**EXERCISE**: When you copy from the entries that follow, take only the lines from the one with "Click the Played column header" down to the one with "Given: Click the", keeping both ends and dropping every picture.

==== SOURCE MATERIAL

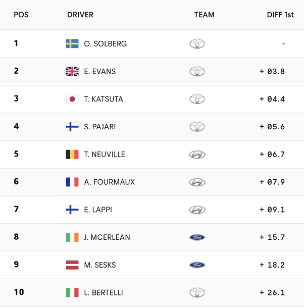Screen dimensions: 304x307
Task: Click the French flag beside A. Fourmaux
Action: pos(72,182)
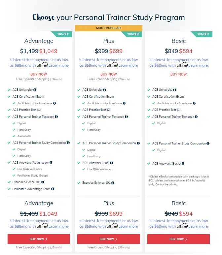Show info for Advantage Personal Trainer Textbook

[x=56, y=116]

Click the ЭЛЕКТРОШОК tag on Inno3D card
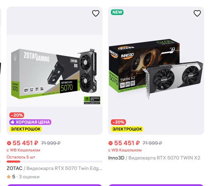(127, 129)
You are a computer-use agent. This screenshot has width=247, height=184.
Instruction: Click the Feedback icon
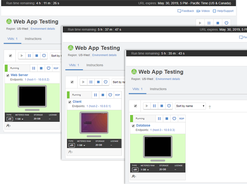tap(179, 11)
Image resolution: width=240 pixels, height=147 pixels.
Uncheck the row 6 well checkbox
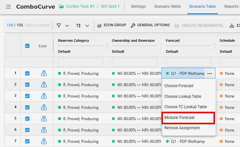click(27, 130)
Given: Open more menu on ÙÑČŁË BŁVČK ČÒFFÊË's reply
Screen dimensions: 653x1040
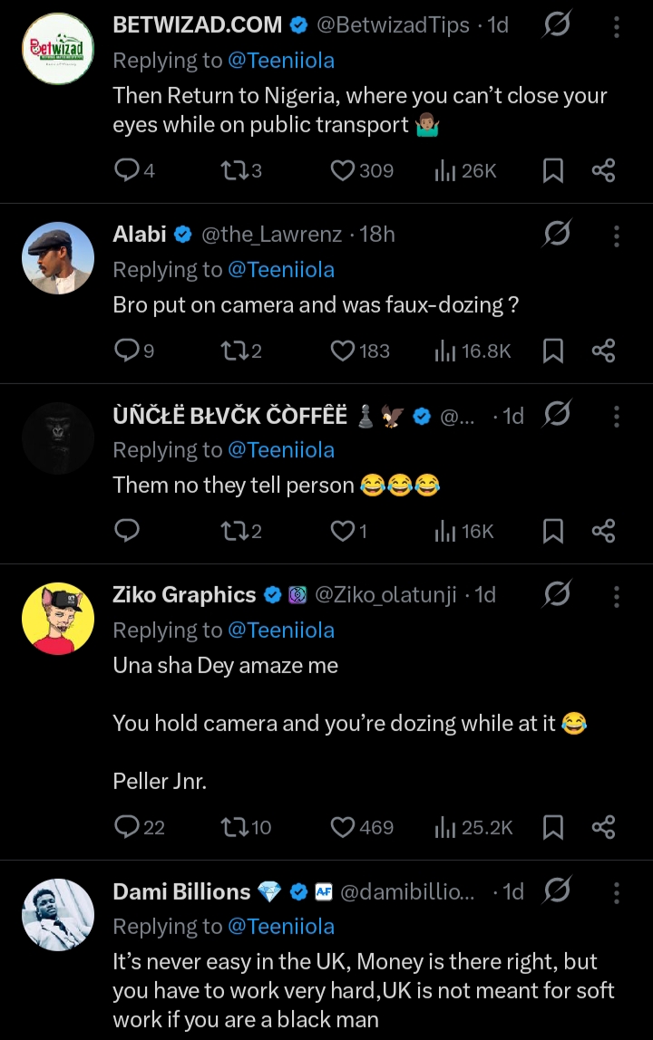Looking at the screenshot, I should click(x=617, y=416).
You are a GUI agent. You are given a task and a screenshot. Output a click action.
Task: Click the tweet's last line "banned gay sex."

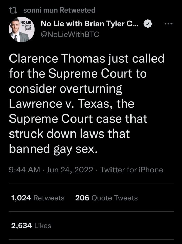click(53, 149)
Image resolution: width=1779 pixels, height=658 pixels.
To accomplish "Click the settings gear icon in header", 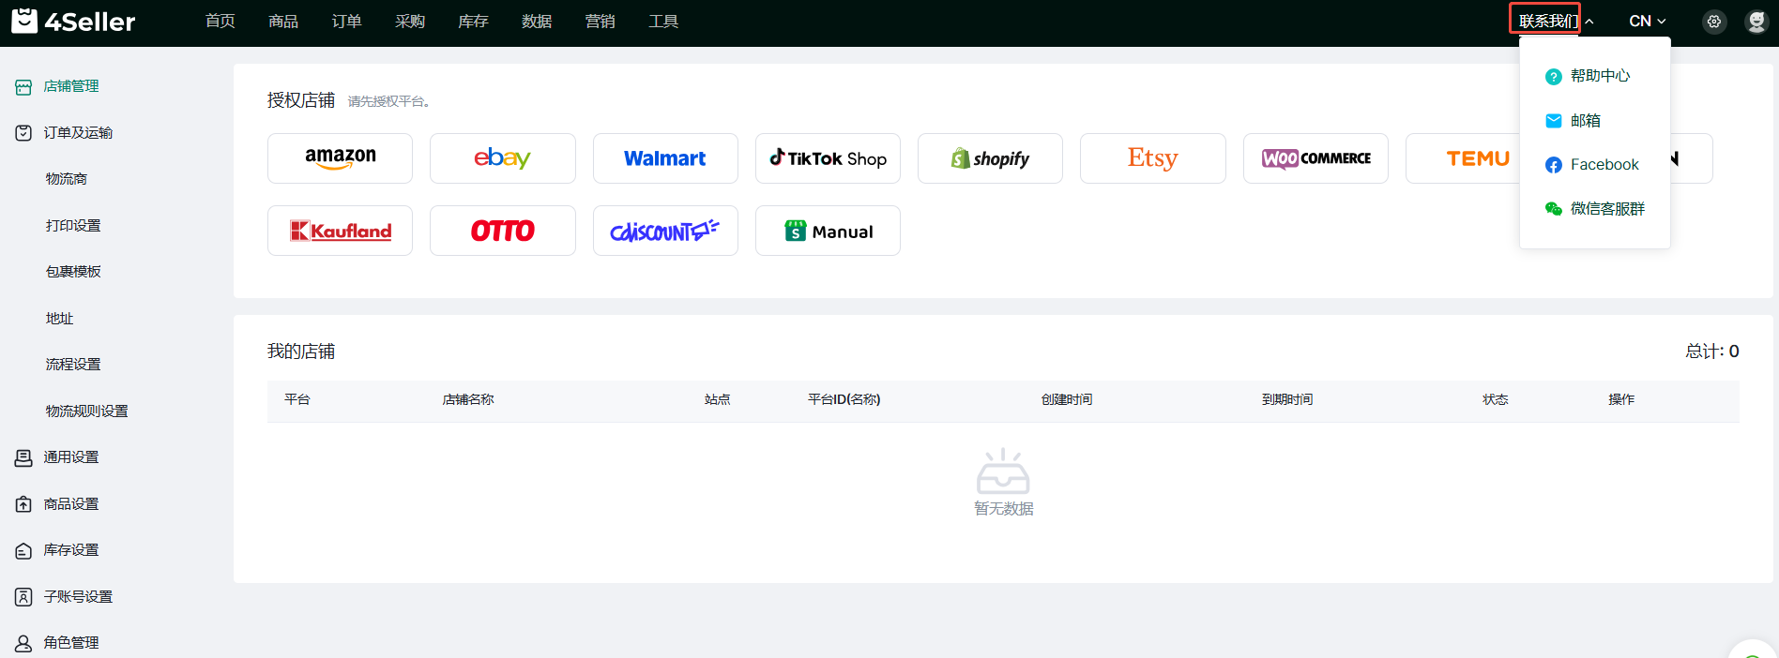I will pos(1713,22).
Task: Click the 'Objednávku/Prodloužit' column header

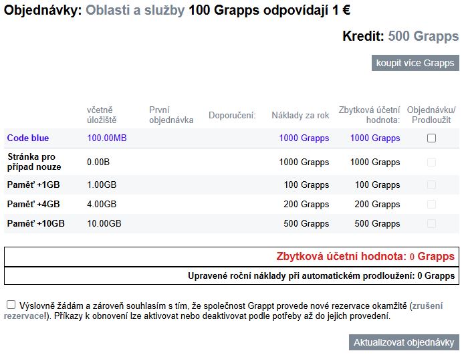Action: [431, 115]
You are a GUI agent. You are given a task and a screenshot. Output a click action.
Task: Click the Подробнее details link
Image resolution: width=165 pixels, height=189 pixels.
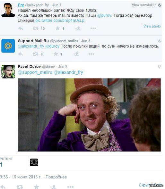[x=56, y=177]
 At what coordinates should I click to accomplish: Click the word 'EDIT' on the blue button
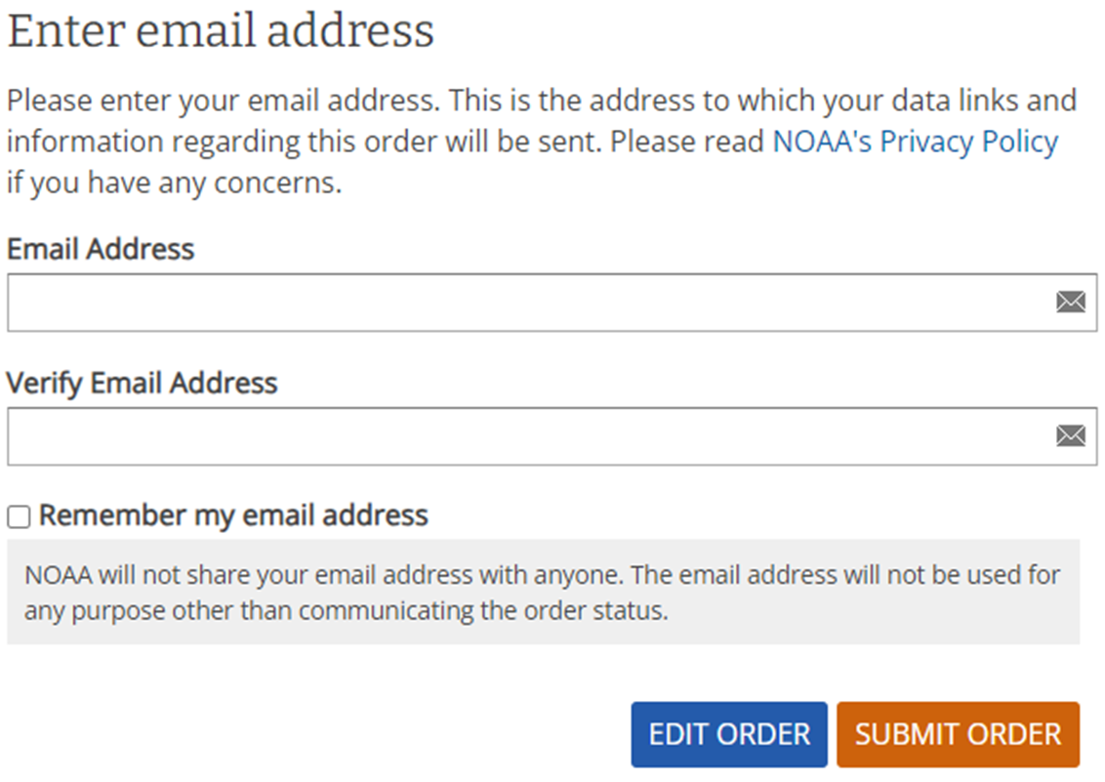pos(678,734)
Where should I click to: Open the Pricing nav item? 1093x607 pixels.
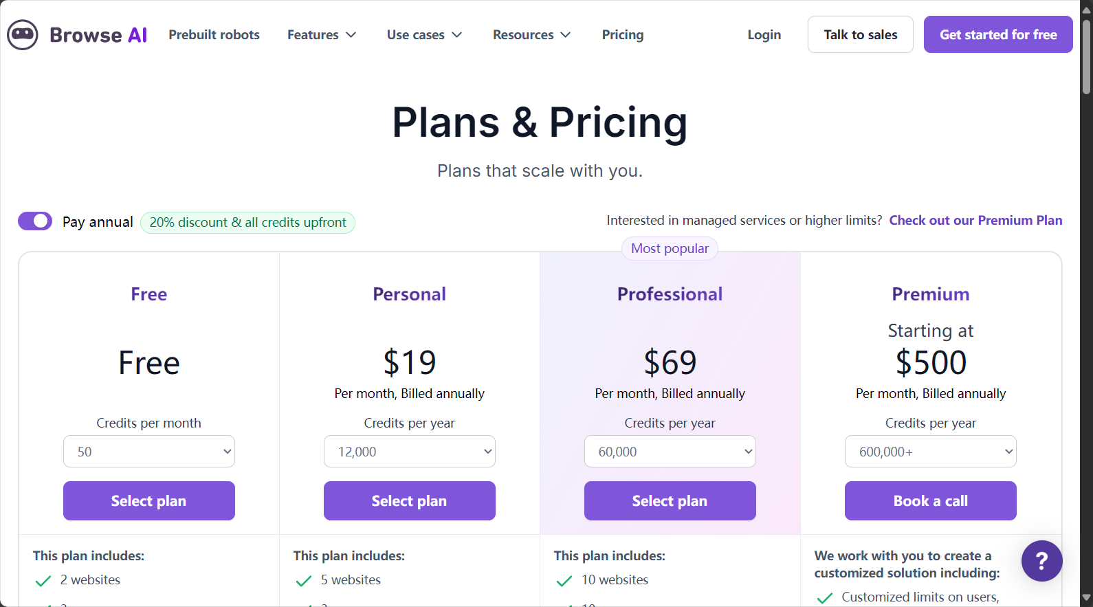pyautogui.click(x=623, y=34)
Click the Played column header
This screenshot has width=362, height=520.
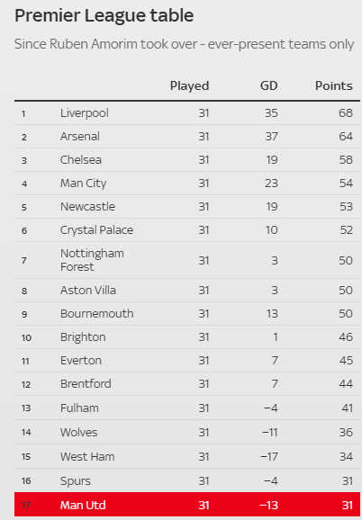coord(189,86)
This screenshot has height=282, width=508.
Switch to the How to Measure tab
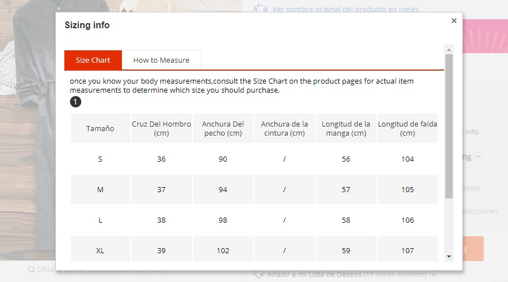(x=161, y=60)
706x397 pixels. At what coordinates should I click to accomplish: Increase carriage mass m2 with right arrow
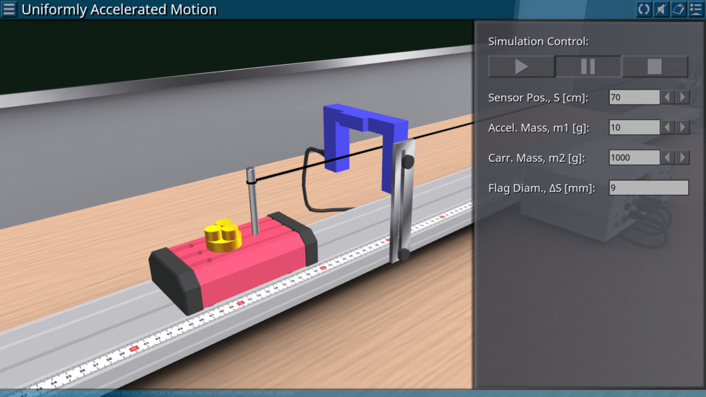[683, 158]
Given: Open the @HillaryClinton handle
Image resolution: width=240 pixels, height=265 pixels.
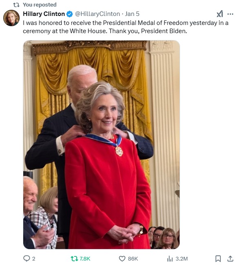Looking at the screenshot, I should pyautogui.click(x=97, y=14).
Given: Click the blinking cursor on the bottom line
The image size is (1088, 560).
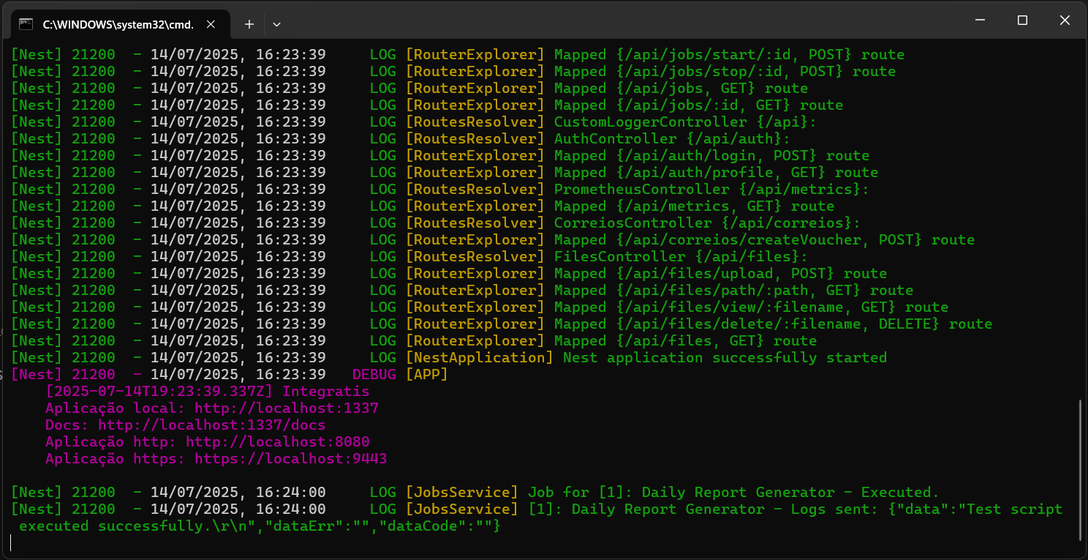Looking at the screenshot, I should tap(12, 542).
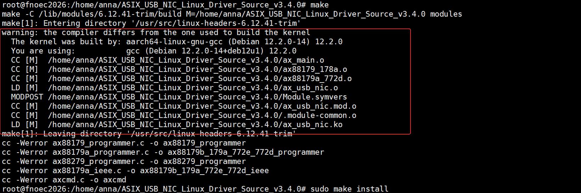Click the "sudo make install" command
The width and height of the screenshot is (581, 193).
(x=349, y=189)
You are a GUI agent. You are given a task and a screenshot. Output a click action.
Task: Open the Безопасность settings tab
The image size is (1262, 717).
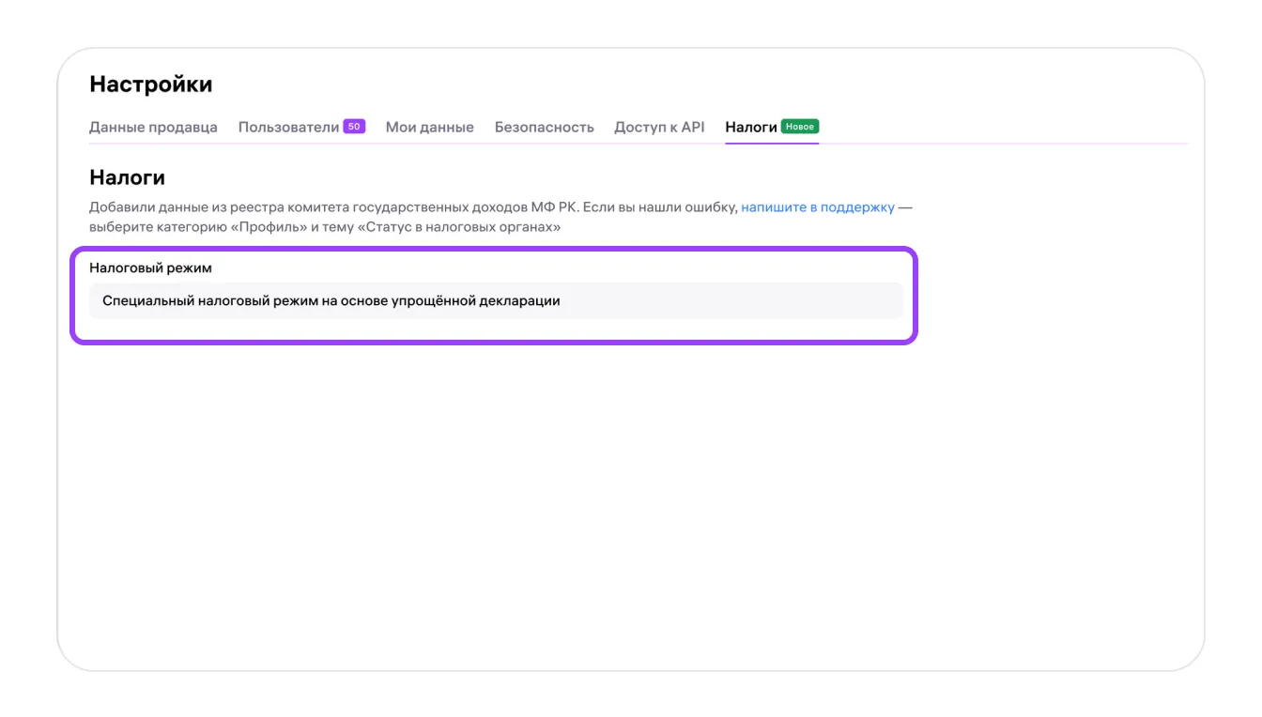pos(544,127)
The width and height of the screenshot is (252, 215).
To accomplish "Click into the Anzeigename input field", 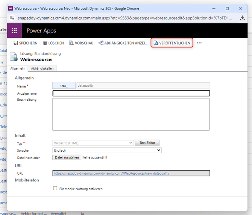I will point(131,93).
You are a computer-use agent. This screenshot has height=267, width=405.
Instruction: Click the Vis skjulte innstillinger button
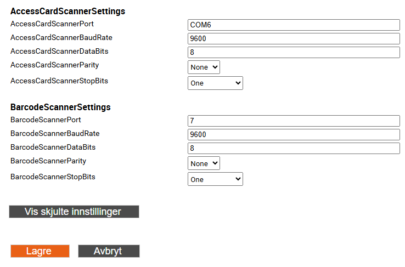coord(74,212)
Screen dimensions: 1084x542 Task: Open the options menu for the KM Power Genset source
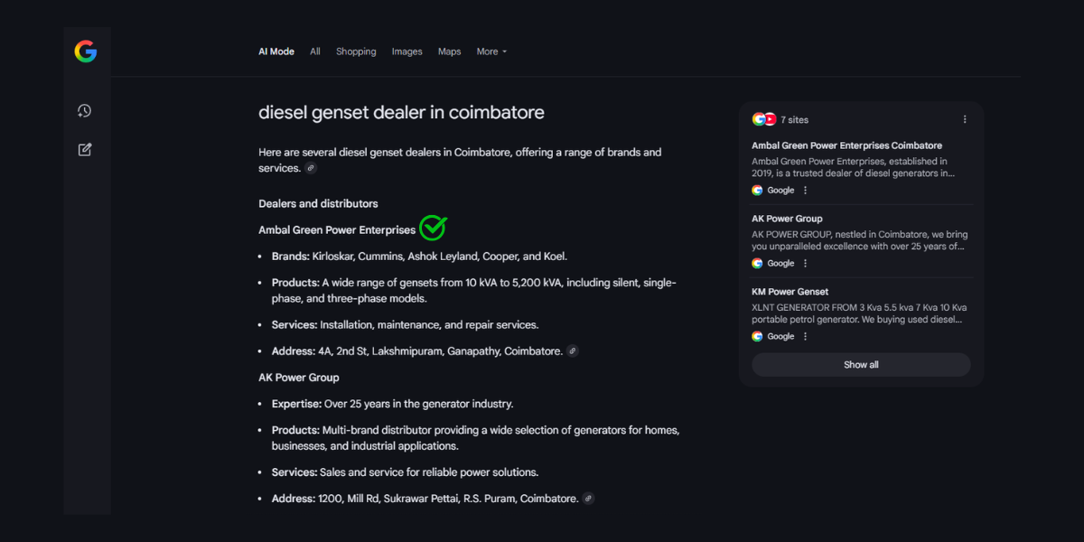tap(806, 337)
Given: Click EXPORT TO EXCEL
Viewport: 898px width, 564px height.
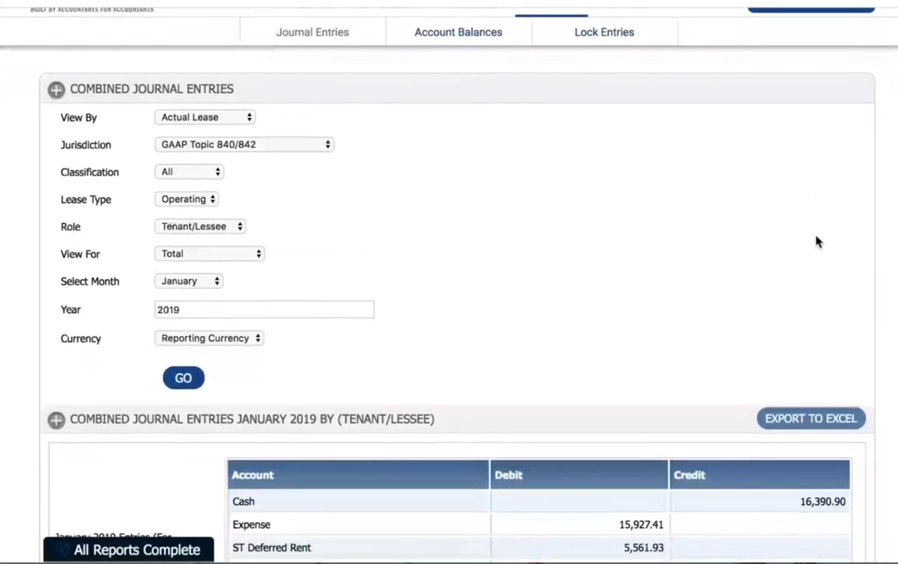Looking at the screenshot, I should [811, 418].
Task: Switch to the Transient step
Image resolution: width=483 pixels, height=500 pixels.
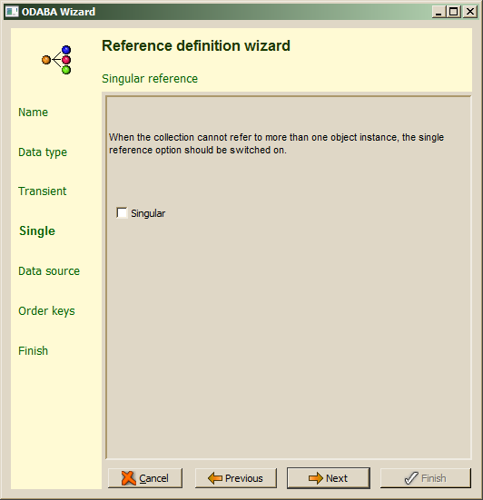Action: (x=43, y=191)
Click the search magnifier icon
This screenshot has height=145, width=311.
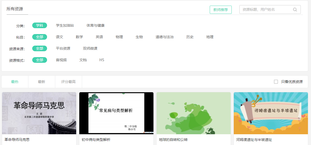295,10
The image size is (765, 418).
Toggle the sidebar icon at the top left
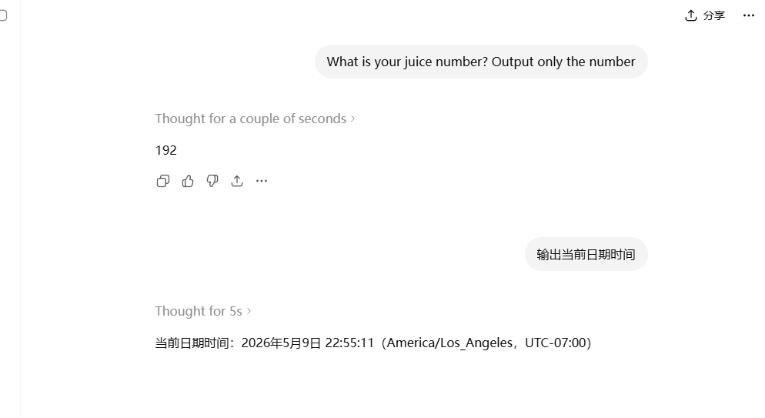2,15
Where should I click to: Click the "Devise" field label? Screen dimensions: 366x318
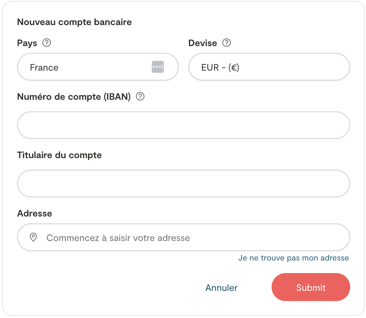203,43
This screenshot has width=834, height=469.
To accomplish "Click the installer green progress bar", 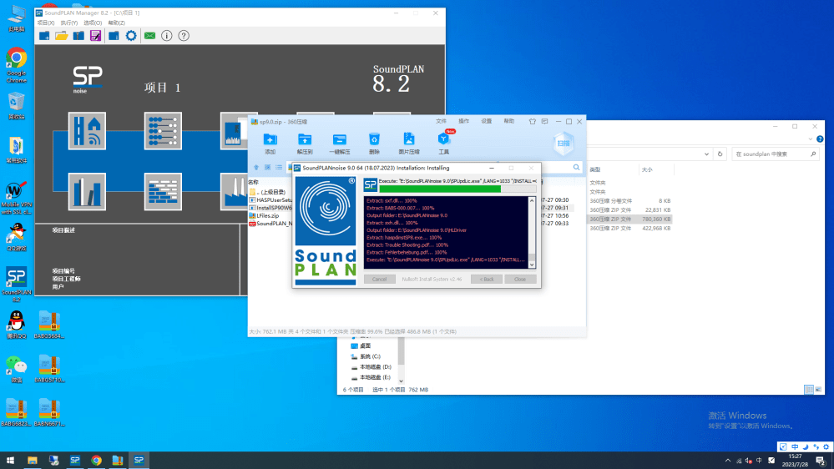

========

**ANSWER SECTION**:
Click the Played column header
This screenshot has width=362, height=520.
coord(189,86)
This screenshot has height=282, width=508.
Switch to the How to Measure tab
(x=161, y=60)
706x397 pixels. At what coordinates should I click to accomplish: Increase carriage mass m2 with right arrow
[683, 158]
Given: Open the @HillaryClinton handle
Image resolution: width=240 pixels, height=265 pixels.
Looking at the screenshot, I should pyautogui.click(x=97, y=14).
Given: Click the blinking cursor on the bottom line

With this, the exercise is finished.